## Supplied passage
* Start *

SECURITIES AND EXCHANGE COMMISSION
WASHINGTON, D.C. 20549
AMENDMENT NO. 5
TO
SCHEDULE 14D-9
Solicitation/Recommendation Statement
Pursuant to Section 14(d)(4) of the
Securities Exchange Act of 1934
FIRST INTERSTATE BANCORP
(Name of Subject Company)
FIRST INTERSTATE BANCORP
(Name of Person Filing Statement)
COMMON STOCK, PAR VALUE $2.00 PER SHARE
(INCLUDING THE ASSOCIATED COMMON STOCK PURCHASE RIGHTS)
(Title of Class of Securities)
320548100
(CUSIP Number of Class of Securities)
WILLIAM J. BOGAARD, ESQ.
EXECUTIVE VICE PRESIDENT AND GENERAL COUNSEL
FIRST INTERSTATE BANCORP
633 WEST FIFTH STREET
LOS ANGELES, CA 90071
(213) 614-3001
(NAME, ADDRESS AND TELEPHONE NUMBER OF PERSON
AUTHORIZED TO RECEIVE NOTICE AND COMMUNICATIONS
ON BEHALF OF THE PERSON FILING STATEMENT)
COPY TO:
FRED B. WHITE III, ESQ.
SKADDEN, ARPS, SLATE, MEAGHER & FLOM
919 THIRD AVENUE
NEW YORK, NEW YORK 10022
(212) 735-3000
First Interstate Bancorp ("First Interstate") hereby
amends and supplements its statement on Schedule 14D-9
initially filed with the Securities and Exchange
Commission on November 20, 1995, as amended by Amendments
No. 1 through No. 4 thereto (the "Schedule 14D-9").

* End *

## Dataset entries
* Start *

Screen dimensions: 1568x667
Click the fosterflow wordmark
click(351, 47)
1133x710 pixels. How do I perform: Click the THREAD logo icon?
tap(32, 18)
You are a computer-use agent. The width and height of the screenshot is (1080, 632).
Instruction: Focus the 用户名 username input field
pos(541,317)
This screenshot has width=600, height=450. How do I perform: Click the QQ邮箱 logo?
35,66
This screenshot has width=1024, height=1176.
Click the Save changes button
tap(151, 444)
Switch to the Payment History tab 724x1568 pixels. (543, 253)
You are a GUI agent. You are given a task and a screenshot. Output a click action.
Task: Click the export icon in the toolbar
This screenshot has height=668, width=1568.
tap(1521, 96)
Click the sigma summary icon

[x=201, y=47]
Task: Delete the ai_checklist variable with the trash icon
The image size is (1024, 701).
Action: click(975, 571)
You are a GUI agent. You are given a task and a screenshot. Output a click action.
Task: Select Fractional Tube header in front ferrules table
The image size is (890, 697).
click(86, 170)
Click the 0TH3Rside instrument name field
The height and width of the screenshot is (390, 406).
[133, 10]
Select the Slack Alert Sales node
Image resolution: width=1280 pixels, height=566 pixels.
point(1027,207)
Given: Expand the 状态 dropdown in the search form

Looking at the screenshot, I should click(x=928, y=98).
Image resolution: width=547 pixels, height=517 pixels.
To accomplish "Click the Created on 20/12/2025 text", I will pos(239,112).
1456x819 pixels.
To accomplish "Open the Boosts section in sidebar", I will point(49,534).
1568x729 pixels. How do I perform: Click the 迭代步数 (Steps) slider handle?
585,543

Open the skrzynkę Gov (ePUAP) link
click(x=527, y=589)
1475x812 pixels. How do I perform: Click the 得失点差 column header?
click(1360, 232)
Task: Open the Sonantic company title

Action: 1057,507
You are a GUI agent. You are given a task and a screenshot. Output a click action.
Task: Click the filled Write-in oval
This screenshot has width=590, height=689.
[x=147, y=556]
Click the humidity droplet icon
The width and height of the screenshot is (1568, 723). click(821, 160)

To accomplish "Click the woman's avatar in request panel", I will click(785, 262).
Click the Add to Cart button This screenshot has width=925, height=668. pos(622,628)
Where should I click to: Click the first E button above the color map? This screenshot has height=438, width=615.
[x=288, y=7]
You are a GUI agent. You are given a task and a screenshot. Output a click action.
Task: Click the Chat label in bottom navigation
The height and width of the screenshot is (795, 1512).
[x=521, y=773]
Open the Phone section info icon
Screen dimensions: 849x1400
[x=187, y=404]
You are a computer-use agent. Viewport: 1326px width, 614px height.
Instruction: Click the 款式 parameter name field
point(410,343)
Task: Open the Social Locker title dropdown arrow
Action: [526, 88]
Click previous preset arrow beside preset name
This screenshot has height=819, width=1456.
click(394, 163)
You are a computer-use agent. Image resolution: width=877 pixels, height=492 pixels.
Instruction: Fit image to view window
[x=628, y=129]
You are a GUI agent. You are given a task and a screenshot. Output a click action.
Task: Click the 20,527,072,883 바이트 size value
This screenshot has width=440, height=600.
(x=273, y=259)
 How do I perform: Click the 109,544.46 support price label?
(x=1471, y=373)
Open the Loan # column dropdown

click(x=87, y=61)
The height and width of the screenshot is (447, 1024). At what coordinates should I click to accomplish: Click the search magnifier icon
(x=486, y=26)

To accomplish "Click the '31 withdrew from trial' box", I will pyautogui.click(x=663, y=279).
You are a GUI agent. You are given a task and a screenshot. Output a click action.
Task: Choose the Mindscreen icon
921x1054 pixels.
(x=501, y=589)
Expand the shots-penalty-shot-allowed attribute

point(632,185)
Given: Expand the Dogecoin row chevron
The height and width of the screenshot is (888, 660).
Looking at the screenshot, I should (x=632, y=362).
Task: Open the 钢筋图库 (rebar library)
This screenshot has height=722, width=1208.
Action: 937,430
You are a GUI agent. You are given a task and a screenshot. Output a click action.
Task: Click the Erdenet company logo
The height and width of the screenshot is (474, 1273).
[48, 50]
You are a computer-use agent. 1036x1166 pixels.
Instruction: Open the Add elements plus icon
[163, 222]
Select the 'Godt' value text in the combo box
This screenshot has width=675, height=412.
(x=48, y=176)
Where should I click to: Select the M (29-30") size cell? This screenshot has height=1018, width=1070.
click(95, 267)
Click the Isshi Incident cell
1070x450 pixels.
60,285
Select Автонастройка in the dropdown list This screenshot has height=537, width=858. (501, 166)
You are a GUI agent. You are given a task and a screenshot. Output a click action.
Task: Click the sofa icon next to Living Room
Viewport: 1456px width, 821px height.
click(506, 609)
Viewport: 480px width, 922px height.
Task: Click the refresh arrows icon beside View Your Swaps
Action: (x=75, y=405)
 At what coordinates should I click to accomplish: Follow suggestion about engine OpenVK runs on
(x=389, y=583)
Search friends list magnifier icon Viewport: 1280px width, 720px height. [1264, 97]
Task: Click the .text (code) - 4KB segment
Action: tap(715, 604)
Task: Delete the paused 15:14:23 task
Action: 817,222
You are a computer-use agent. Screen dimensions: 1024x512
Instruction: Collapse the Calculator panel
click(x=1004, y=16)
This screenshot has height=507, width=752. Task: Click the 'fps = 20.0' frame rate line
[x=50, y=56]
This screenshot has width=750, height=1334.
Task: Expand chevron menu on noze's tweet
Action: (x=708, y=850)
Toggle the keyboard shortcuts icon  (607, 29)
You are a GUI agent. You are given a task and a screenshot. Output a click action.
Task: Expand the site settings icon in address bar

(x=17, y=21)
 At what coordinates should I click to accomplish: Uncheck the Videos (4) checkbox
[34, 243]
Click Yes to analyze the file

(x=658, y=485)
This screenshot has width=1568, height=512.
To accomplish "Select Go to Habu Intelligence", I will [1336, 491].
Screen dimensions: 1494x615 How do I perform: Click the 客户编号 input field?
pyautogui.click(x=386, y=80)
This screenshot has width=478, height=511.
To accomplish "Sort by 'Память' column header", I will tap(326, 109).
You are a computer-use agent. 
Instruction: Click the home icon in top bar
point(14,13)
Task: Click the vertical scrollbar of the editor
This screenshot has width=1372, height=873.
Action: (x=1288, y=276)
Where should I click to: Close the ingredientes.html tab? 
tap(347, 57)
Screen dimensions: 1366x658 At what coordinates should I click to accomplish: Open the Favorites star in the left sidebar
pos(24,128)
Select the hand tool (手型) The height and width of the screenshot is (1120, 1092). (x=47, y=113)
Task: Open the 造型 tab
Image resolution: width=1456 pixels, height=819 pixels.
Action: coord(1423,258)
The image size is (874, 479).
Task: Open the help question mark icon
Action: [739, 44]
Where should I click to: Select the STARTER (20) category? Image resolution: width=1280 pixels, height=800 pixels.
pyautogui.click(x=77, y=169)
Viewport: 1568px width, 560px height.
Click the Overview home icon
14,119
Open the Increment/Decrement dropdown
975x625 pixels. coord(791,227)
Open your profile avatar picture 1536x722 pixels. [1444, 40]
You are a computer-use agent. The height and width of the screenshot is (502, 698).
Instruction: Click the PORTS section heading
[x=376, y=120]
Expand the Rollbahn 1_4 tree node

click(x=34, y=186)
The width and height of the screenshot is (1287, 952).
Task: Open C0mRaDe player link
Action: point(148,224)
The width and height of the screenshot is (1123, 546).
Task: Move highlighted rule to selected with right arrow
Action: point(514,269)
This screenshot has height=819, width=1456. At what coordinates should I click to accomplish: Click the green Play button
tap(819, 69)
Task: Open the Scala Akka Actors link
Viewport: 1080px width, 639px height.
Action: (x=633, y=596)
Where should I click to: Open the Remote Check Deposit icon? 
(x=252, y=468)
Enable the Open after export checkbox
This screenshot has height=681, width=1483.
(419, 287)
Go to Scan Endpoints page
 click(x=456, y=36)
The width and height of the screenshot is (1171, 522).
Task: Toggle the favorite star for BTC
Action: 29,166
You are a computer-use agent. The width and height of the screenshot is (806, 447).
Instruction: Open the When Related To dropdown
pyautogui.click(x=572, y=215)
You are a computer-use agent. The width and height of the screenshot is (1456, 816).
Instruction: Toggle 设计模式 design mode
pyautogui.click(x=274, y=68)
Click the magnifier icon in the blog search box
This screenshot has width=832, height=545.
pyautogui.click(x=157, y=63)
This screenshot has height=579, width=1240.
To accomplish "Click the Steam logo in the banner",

* End *

## Task requirements
A. Transcribe the Schedule 14D-9 amendment, beginning at the words "SECURITIES AND EXCHANGE COMMISSION" and stopping after "of Person Filing Statement)".
B. According to the Schedule 14D-9 amendment, on what date was the statement first filed with the Securities and Exchange Commission?
C. Please extend the Schedule 14D-9 amendment onward from its final sentence.
The items are not needed for anything here.

## Task answers
A.
SECURITIES AND EXCHANGE COMMISSION
WASHINGTON, D.C. 20549
AMENDMENT NO. 5
TO
SCHEDULE 14D-9
Solicitation/Recommendation Statement
Pursuant to Section 14(d)(4) of the
Securities Exchange Act of 1934
FIRST INTERSTATE BANCORP
(Name of Subject Company)
FIRST INTERSTATE BANCORP
(Name of Person Filing Statement)

B. November 20, 1995.

C.
Unless otherwise indicated herein, each capitalized term
used but not defined herein shall have the meaning
assigned to such term in the Schedule 14D-9.
ITEM 9. MATERIAL TO BE FILED AS EXHIBITS.
The following Exhibits are filed herewith:
Exhibit 47: Newspaper Advertisement placed by First
Interstate, dated January 4, 1996.
SIGNATURE
After reasonable inquiry and to the best of its
knowledge and belief, the undersigned certifies that the
information set forth in this statement is true, complete
and correct.
FIRST INTERSTATE BANCORP
By: /s/ William J. Bogaard
William J. Bogaard
Executive Vice President
and General Counsel
Dated: January 4, 1996
First in a series...
A BOLD NEW FIRST IN BANKING.
TO OUR SHAREHOLDERS:
The combination of First Interstate and First Bank
System will create one of the nation's most powerful
banking institutions. With a diverse and fast-growing
21-state service territory, leading positions in major
business lines, a low-risk business profile, increased
revenue and earnings per share and a strong foundation
for future growth, we believe our merger with First
Bank offers superior long-term value compared to Wells
Fargo's high-risk proposal.
The management teams of First Interstate and First Bank
have each built substantial and sustainable shareholder
value through both efficiency enhancements and business
growth. We are convinced that the best way to continue
building this kind of value is through the strategic
combination of our two franchises.
We are confident that when all the facts have been
presented, the strategies articulated and the serious
business and regulatory risks of the Wells Fargo
proposal exposed, you will reach the same conclusion.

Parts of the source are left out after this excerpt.